What you should do: Line by line, set down all the data below exactly, omitting any picture.

Data for analysis:
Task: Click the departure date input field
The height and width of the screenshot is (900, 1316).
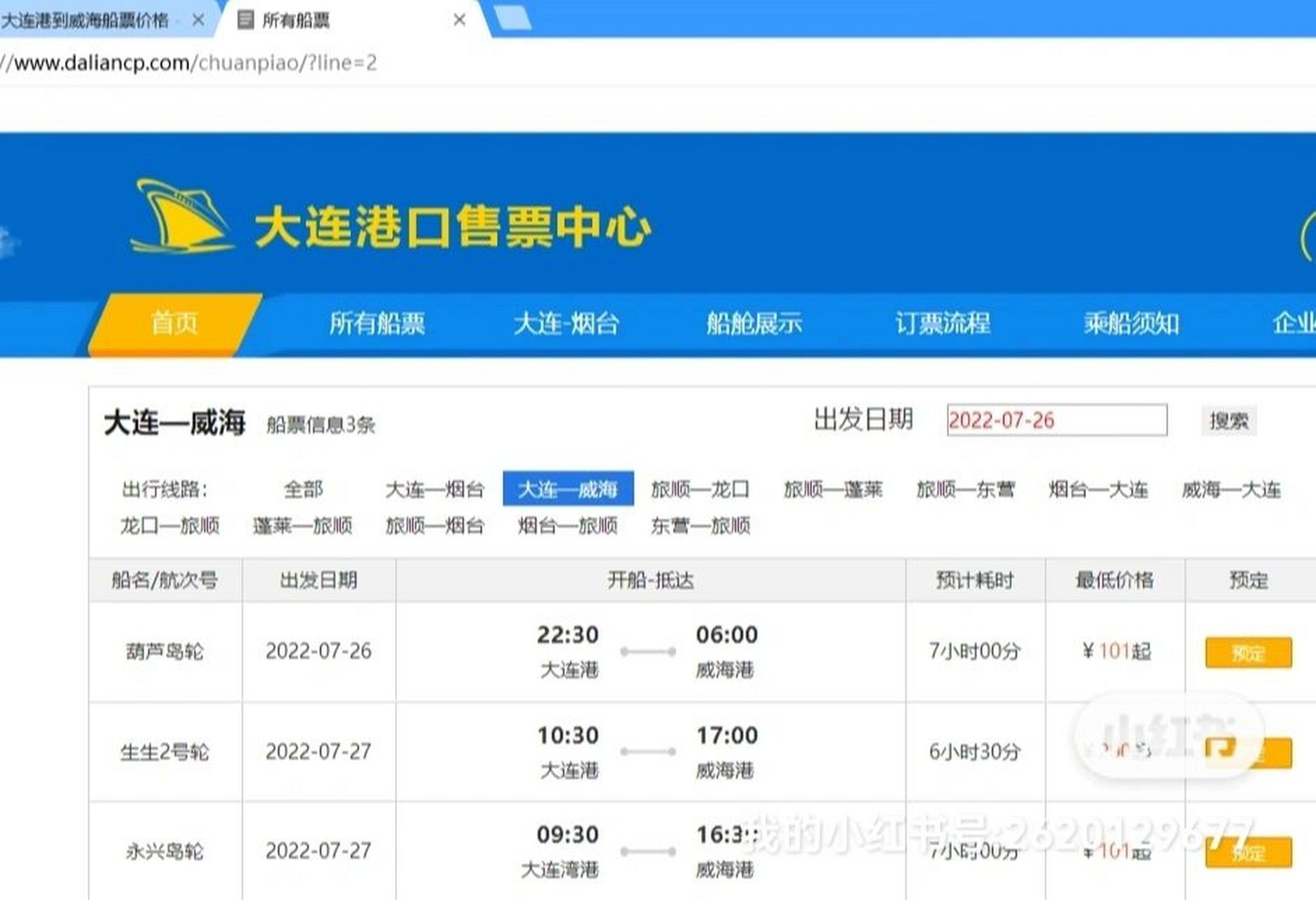Action: [x=1057, y=421]
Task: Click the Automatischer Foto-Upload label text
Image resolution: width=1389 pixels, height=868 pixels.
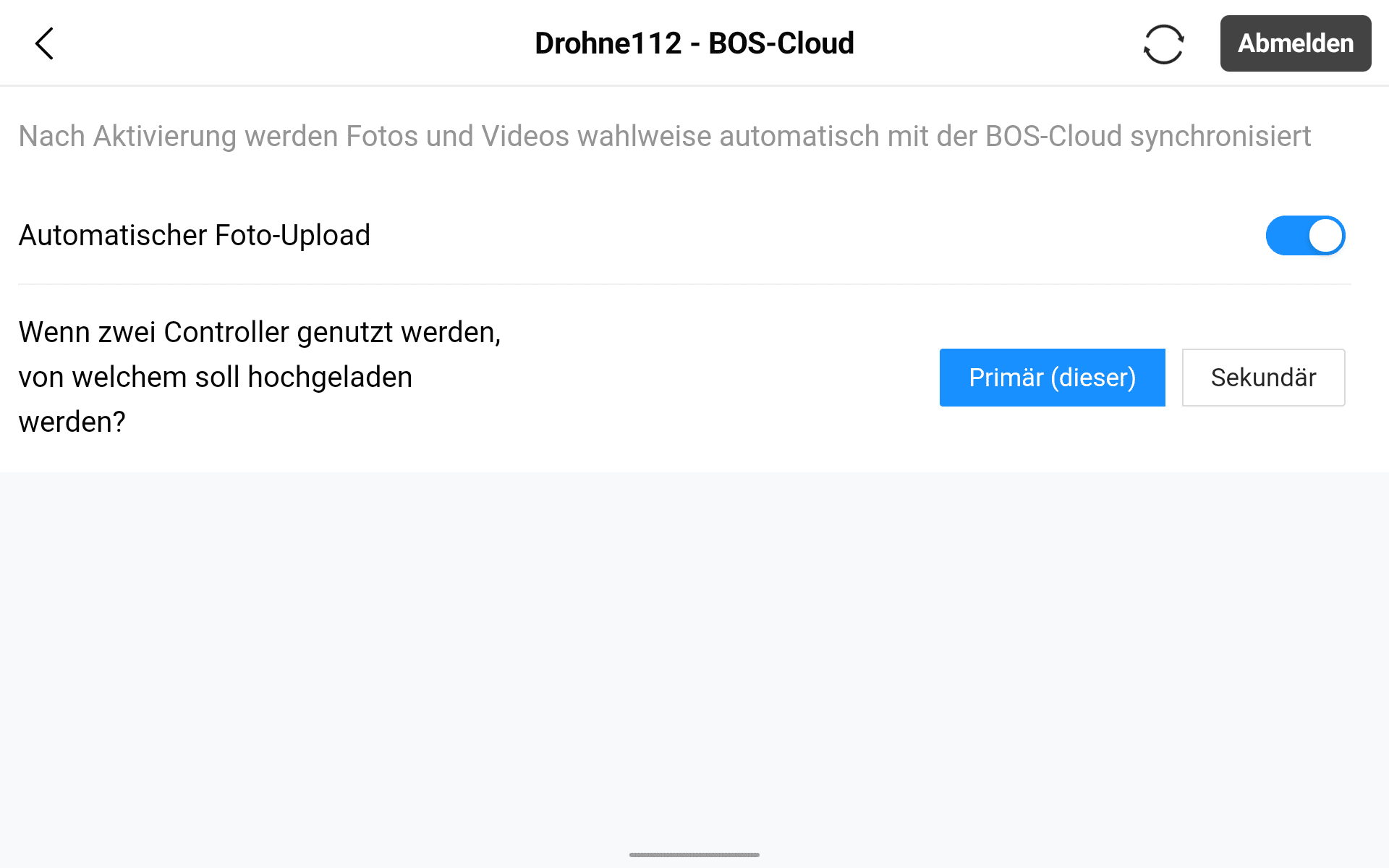Action: (x=194, y=236)
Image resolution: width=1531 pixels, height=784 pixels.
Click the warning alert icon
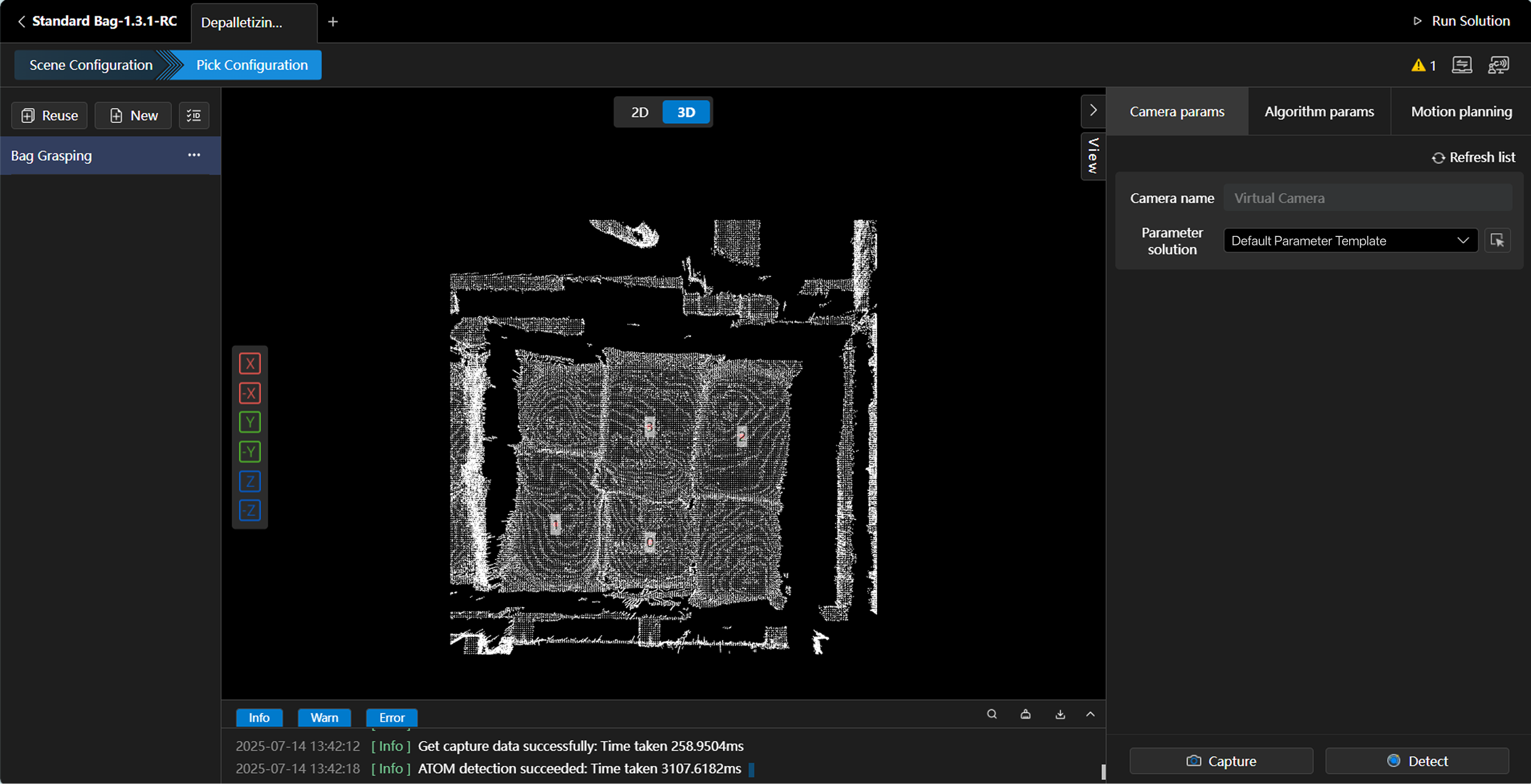(1419, 65)
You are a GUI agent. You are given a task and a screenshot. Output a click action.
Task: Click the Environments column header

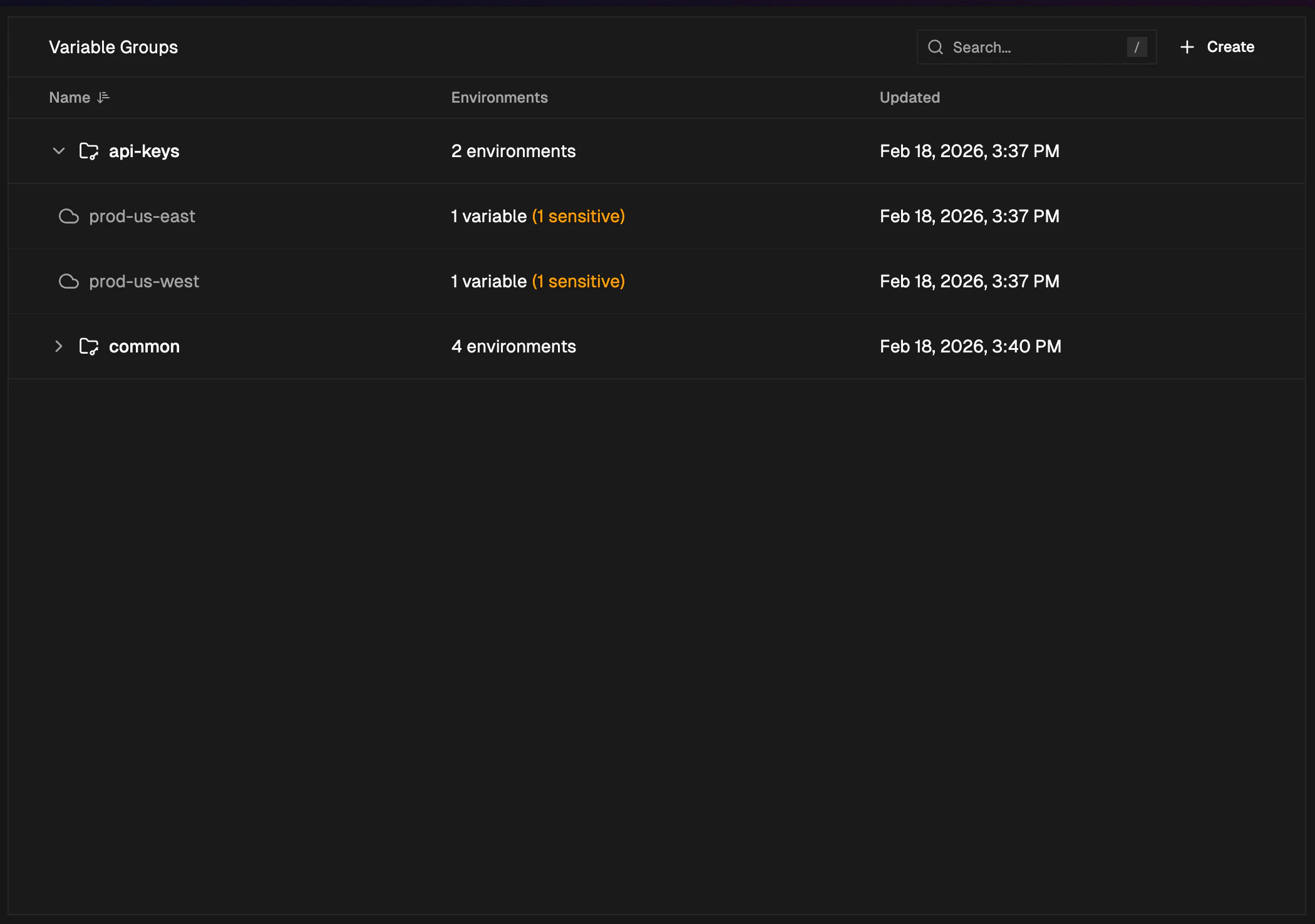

Result of this task:
Task: Click the departure date input field
The height and width of the screenshot is (900, 1316).
Action: [x=1057, y=421]
Task: Click the Automatischer Foto-Upload label text
Image resolution: width=1389 pixels, height=868 pixels.
Action: (x=194, y=236)
Image resolution: width=1531 pixels, height=784 pixels.
Click the warning alert icon
(1419, 65)
You are a GUI agent. You are given a task and a screenshot. Output a click action.
Task: Click the Environments column header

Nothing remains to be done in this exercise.